The exclusion of protected areas from the density term may explain the otherwise surprising coloration of the block groups containing Seward, Discovery, and Carkeek Parks.

#### 2.Land use diversity

Jane Jacobs advocated for neighborhoods that support diverse uses, i.e. both residential, and commercial. Employment and population aggregates combine to measure this diversity.

Values of $P_{i}$ reflect the number of jobs in 3 sectors, and the number of residents: (1) commercial, industrial, and instituational jobs, (2) retail jobs, (3) recreational jobs, and (4) resdients.

#### 3. Distance to fixed-guideway transit

Fixed guideway, here, refers to rail, light rail, subways, ferries, and trollies, but not buses. Rather than a distance, this metric counts the number of fixed-guideway transit stations within 1/4 mile, and 1/2 mile.

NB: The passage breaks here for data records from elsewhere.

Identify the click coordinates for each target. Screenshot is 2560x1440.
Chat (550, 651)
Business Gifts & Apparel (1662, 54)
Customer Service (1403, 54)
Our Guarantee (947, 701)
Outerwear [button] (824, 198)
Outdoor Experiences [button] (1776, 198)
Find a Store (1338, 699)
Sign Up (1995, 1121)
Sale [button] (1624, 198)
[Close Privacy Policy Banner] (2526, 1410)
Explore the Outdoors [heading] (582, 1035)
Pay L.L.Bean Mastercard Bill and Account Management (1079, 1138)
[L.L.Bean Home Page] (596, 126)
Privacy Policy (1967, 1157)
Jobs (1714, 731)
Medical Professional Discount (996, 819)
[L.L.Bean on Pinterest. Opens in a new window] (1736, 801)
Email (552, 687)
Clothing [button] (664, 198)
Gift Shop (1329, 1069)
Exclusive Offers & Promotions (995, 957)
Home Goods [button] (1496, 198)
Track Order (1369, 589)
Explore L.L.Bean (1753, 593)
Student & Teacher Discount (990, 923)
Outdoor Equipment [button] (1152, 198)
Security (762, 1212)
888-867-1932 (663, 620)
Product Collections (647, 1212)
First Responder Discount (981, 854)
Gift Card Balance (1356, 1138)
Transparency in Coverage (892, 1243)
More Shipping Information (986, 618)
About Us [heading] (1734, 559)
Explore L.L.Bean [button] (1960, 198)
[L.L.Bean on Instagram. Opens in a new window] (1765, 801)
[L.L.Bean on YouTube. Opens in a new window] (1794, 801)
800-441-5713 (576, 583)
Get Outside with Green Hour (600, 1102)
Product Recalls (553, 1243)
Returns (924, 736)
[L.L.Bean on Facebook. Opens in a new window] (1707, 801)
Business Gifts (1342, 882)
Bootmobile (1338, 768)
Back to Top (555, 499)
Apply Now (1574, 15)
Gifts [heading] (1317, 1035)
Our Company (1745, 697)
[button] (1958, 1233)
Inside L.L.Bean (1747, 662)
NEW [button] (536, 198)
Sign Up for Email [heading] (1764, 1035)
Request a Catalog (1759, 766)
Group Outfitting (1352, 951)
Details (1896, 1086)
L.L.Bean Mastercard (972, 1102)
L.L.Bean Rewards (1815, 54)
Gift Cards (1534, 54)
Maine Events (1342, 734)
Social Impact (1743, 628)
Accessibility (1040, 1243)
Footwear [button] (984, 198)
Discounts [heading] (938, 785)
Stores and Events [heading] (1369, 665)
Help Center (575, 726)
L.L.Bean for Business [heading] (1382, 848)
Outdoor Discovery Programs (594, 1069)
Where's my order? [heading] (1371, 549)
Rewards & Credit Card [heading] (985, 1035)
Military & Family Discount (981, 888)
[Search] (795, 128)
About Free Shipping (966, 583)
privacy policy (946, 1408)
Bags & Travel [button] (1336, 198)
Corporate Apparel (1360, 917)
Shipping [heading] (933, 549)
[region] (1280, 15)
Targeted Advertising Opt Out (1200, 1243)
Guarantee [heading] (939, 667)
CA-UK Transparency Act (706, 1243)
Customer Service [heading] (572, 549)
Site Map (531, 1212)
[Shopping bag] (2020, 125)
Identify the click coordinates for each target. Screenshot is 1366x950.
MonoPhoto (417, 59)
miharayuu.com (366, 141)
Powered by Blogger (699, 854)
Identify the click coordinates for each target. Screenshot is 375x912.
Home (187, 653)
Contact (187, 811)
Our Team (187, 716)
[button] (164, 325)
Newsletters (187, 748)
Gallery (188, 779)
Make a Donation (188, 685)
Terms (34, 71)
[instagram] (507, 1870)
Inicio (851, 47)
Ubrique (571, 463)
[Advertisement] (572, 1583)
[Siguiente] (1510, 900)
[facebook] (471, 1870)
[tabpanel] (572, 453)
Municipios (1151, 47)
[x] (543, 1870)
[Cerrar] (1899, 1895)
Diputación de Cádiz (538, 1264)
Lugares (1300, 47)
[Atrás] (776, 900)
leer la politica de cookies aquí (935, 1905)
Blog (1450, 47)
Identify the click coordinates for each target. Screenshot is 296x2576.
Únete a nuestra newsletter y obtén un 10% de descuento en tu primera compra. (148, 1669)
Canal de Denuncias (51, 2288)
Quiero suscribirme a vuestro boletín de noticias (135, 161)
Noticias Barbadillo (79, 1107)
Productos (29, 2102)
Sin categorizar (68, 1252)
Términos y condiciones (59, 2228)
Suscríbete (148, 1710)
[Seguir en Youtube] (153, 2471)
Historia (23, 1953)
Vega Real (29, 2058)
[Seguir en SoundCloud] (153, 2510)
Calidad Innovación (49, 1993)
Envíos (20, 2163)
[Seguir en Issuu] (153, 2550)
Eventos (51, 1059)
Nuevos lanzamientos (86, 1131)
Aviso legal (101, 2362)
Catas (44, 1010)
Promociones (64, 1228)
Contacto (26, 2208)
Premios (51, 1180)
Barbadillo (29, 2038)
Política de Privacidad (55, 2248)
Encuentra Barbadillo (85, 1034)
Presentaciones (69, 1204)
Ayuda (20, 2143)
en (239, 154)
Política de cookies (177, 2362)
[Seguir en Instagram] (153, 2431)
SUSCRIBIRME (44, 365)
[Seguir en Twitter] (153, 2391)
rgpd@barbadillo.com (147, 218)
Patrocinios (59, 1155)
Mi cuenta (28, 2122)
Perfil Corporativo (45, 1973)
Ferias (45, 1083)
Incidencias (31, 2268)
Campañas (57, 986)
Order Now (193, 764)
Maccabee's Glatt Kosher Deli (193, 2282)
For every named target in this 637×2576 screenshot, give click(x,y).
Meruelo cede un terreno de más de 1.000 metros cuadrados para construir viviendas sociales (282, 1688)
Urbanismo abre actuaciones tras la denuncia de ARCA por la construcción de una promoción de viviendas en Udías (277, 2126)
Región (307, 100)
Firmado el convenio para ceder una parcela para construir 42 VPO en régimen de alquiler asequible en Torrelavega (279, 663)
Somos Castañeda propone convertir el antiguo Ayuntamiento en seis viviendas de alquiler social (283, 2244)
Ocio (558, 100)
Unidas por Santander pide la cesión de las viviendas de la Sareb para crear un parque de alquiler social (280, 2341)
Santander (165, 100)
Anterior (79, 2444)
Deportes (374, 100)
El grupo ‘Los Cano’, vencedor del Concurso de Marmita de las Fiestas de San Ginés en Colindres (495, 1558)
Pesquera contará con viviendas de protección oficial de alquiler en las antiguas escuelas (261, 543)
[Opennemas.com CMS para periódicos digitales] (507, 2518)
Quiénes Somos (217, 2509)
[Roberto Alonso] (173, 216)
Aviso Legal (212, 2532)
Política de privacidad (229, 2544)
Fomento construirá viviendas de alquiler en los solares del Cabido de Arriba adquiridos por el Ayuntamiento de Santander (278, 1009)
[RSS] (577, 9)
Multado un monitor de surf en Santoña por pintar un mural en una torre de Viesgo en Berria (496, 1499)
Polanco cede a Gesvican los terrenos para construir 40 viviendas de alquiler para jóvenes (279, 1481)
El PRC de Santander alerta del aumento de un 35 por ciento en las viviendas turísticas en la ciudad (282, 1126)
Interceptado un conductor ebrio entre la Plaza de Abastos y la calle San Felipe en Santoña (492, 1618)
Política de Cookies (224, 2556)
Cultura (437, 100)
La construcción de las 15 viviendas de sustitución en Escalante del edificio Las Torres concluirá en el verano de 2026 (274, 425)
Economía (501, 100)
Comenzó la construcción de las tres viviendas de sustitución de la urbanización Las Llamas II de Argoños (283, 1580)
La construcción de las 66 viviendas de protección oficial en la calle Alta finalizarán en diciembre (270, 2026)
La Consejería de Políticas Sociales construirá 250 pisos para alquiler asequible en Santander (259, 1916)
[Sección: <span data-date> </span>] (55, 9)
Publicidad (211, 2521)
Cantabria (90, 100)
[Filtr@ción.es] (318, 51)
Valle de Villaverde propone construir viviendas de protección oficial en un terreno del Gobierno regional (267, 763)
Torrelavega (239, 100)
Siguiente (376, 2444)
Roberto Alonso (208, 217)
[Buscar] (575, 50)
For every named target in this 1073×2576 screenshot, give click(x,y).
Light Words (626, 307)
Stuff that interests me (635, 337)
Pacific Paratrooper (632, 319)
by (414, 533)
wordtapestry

Seattle is interesting because it has many more bus routes (including so-called bus rapid transit) than it has fixed-guideway routes. Additionally, its street cars and monorail are completely useless (although some will disagree).

#### 4. Destination accessibility

Destination accessibility measures, on the one hand, how many working age residents of nearby census tracts can access jobs in a given block group via different modes of transportation. On the other it measures the accessability of jobs in nearby census tracts to residents of the given block group.

#### Application of the EPA walkability index

The EPA walkability index is a good case study in the creation of such an index, and is probably useful to its intended audience of city planners. However, it isn’t well suited to helping choose between apartments.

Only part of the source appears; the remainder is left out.